------ Selected passage ------

Why Do Some Programming Languages Live and Others Die? - gtani
http://www.wired.com/wiredenterprise/2012/06/berkeley-programming-languages/

======
ChuckMcM
The key take away from this:

 _"Part of the problem, he says, is that language designers don’t always have
practical objectives. “There’s a tendency in academics of trying to solve a
problem when no one actually ever had that problem,” said Rabkin, who recently
received his computer science PhD at Berkeley and is now at Princeton working
on a post-doc. "_

I was at Google when Go was birthing (not part of the project or team, just
co-employed :-)) and asked the team "What problem does this solve?" I asked
because I had been part of the original Java team at Sun. One of the things I
had learned at Sun from James Gosling, who had previously done a language for
window systems, NeWS, was that the only reason to have a new language is that
it solved a problem you could not easily solve with the existing languages.

If you look at all of the durable languages, they share this heritage. BASIC
solved the problem of what you had to learn before you could actually program
problem. FORTRAN, solved the problem of converting Formulae into computation,
which was later made into high art in Mathematica. COBOL which could express
business process in code, and of course C which was a logical follow on to
BLIS which was the minimal wrapping over assembly language so you could
implement large systems and still read the code later and know what they were
doing.

------

- [Requirements]:
**1.** In the thread on why programming languages live or die, which languages does the commenter give as examples of durable languages in the last paragraph? List them all.
**2.** Answer each question from the thread on why programming languages live or die:
(a) Where is Rabkin now working on a post-doc?
(b) At which company was the commenter employed when Go was being created?
(c) What language for window systems had James Gosling previously done?
**3.** Please repeat the thread on why programming languages live or die from "I was at Google" to "the existing languages.".
The lines after this point have nothing to do with the thread.

------ Source excerpt ------

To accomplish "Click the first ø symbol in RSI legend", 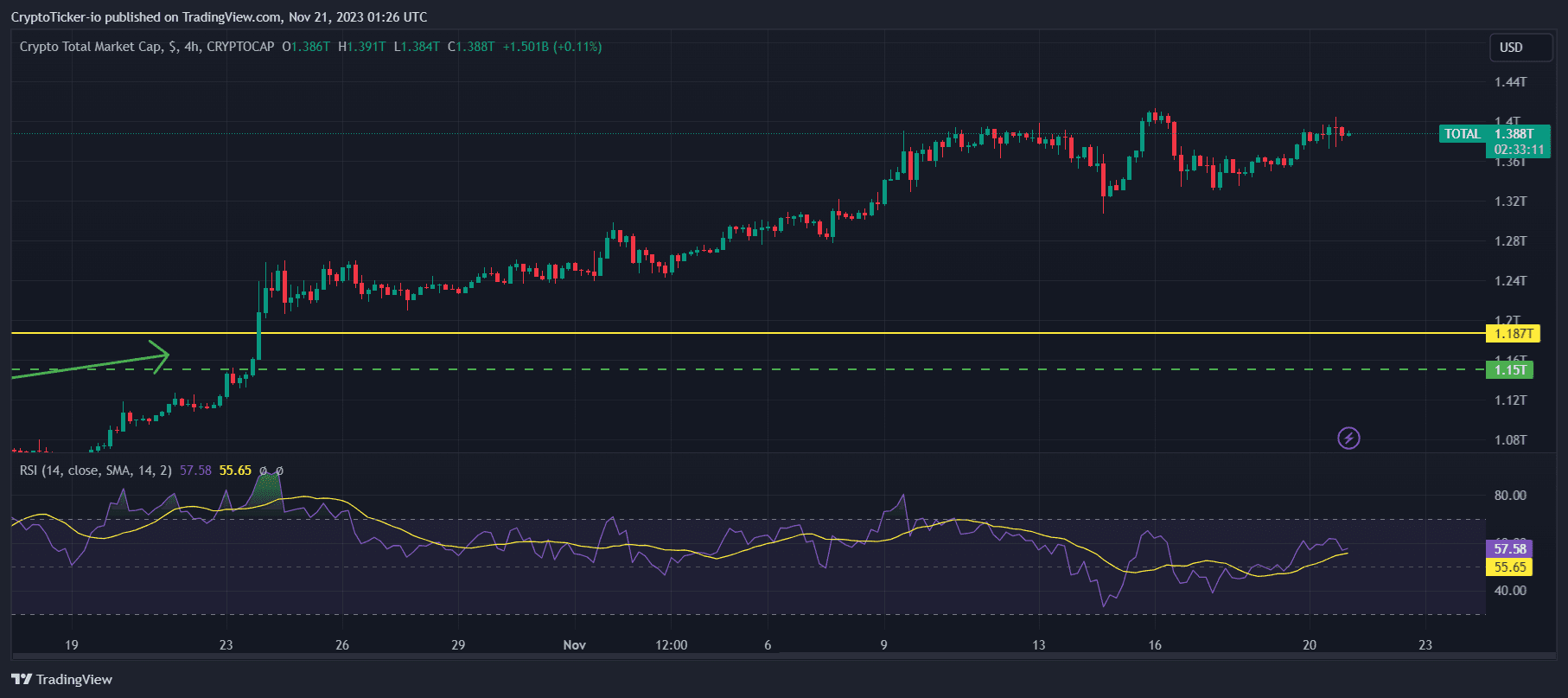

------

- [Answers to the problems]:
**1.** BASIC, FORTRAN, COBOL, C

**2.**
(a) Princeton
(b) Google
(c) NeWS

**3.**
I was at Google when Go was birthing (not part of the project or team, just
co-employed :-)) and asked the team "What problem does this solve?" I asked
because I had been part of the original Java team at Sun. One of the things I
had learned at Sun from James Gosling, who had previously done a language for
window systems, NeWS, was that the only reason to have a new language is that
it solved a problem you could not easily solve with the existing languages.